Pour ce qui est de la recommandation visant à ce que le pays incorpore pleinement la Convention relative aux droits de l'enfant, ainsi que la Convention sur l'élimination de toutes les formes de discrimination à l'égard des femmes, les Tuvalu tiennent à souligner que cette recommandation requiert un examen attentif et la tenue de larges consultations, au niveau national, avec toutes les parties prenantes. Les Tuvalu demandent le soutien financier et technique de la communauté internationale aux fins de la mise en oeuvre des recommandations qui leur ont été adressées, a ajouté Mme Niko.
MME VICTORIA FORMAN HARDY (Royaume-Uni) a félicité les Tuvalu tout en prenant acte des contraintes en termes de capacité auxquelles le pays a été confronté en préparant son Examen. Il est remarquable que malgré ces contraintes, les Tuvalu ait été représenté à Genève en décembre 2009, a noté la délégation britannique.

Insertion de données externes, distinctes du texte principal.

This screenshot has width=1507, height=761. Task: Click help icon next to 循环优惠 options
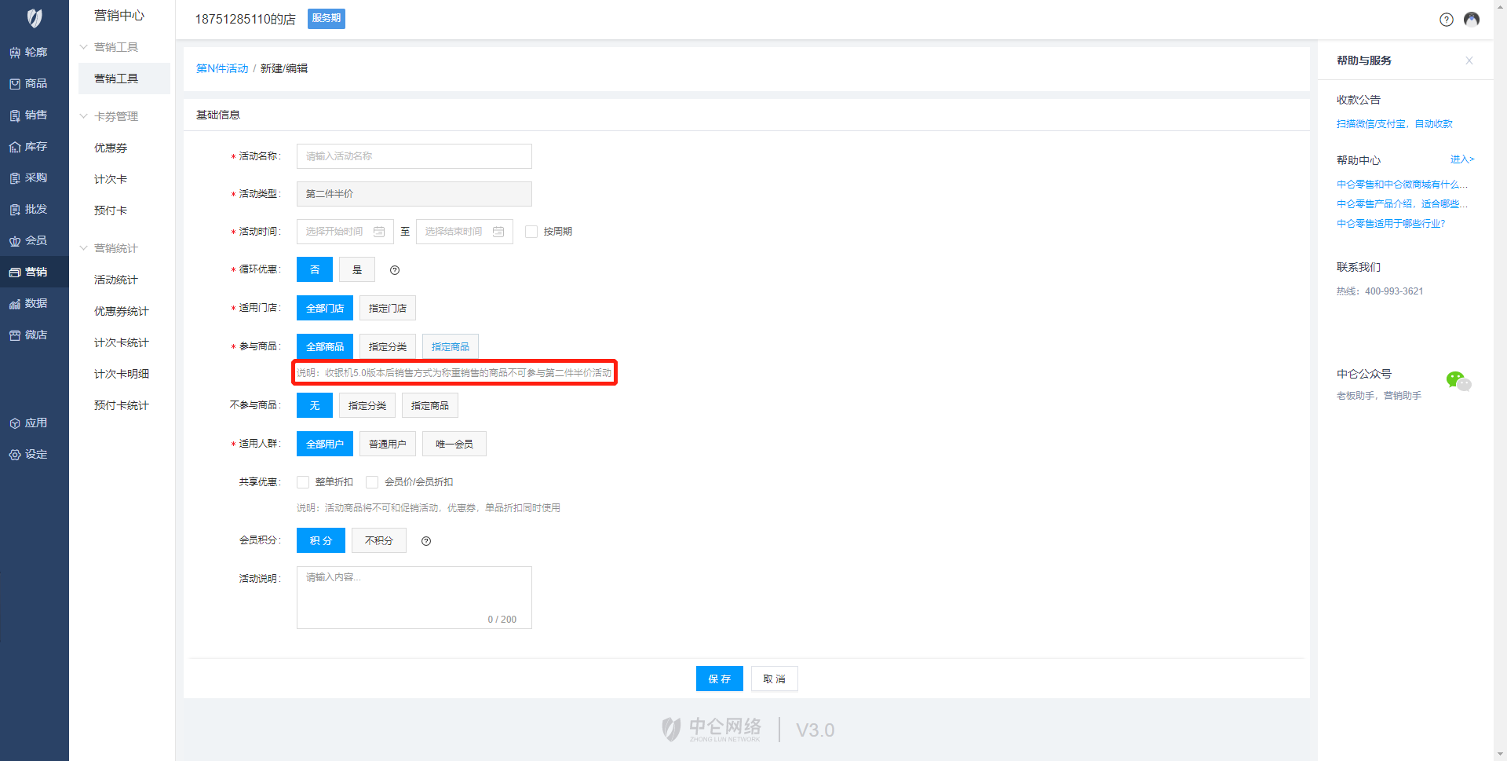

M. MICHAEIL MCBRYDE (Nouvelle Zélande) a déclaré que les Tuvalu sont le deuxième Etat de la région à passer l'Examen périodique universel et a tenu à signaler que la préparation de cet exercice a donné lieu à un processus participatif. Il s'agit d'une tâche ardue pour un petit Etat insulaire et la mise en œuvre le sera également. Aussi, un séminaire a-t-il été tenu en décembre 2008 dans le but d'assister les gouvernements des îles du pacifique dans le processus de l'Examen périodique universel : les représentants des Tuvalu ont pu faire profiter leur collègues et autres Etats de leur expérience, ce qui a grandement contribué au succès du séminaire.
MME MARGARETA PLODER (Amnesty International) a déclaré que son organisation soutient un grand nombre des recommandations faites par les Etats membres aux Tuvalu, dont celle relative à la législation sur la famille, le droit foncier et les abus sexuels à l'encontre des enfants, ainsi que sur la mise en place d'une stratégie de lutte contre la violence domestique et la discrimination fondée sur le sexe.
Amnesty a saisi l'occasion pour demander aux Tuvalu de renforcer leur législation pour protéger les femmes et les enfants contre la violence. Le statut culturel des femmes contribue de perpétuer la violence à leur encontre. Il est important de lutter contre toute mesure discriminatoire qui pourrait être inscrite dans la législation du pays, a souligné le représentant.
M. YVES LADOR (Earthjustice) a rappelé que le changement climatique menace l'avenir des droits de l'homme aux Tuvalu, tels que le droit à l'alimentation, à l'eau potable et à un logement décent. Par conséquent, l'organisation a encouragé les Tuvalu à dûment informer sa population sur les questions de changement climatique. Le droit à un environnement écologiquement durable nécessite la mise en place d'une politique forte et déterminée. Il ne suffit cependant pas de prendre des mesures au niveau national.
Le droit à recevoir de l'aide dans une situation d'urgence et la reconnaissance éventuelle du statut des réfugiés environnementaux doivent être acquis au niveau international. La communauté internationale a clairement le devoir de ne pas contribuer à une aggravation de la situation climatique et Earth Justice lance par conséquent un appel au Conseil pour qu'il envisage quelles mesures pourraient être prises par la communauté internationale afin de permettre aux Tuvalu de protéger tous les droits de l'homme de sa population.
M. JOHN FISHER (Réseau juridique canadien VIH/sida) a remarqué que durant le dialogue interactif qui s'est déroulé lors de l'Examen périodique universel des Tuvalu en décembre 2008, le pays avait dit qu'il respectait les droits de toute personne indépendamment de son orientation sexuelle. Aussi, le représentant a-t-il regretté la persistance de certaines lois qui pénalisent les relations sexuelles entre personnes du même sexe aux Tuvalu; le pays envisage-t-il d'abroger ces lois ?
LES REPONSES DES TUVALU
Concluant l'examen des Tuvalu, MME NIKO a une fois de plus demandé l'aide et l'assistance de la communauté internationale afin que le pays soit en mesure d'assurer le plein respect des recommandations qui lui ont été adressées.
Source : Nations unies, Genève, mars 2009.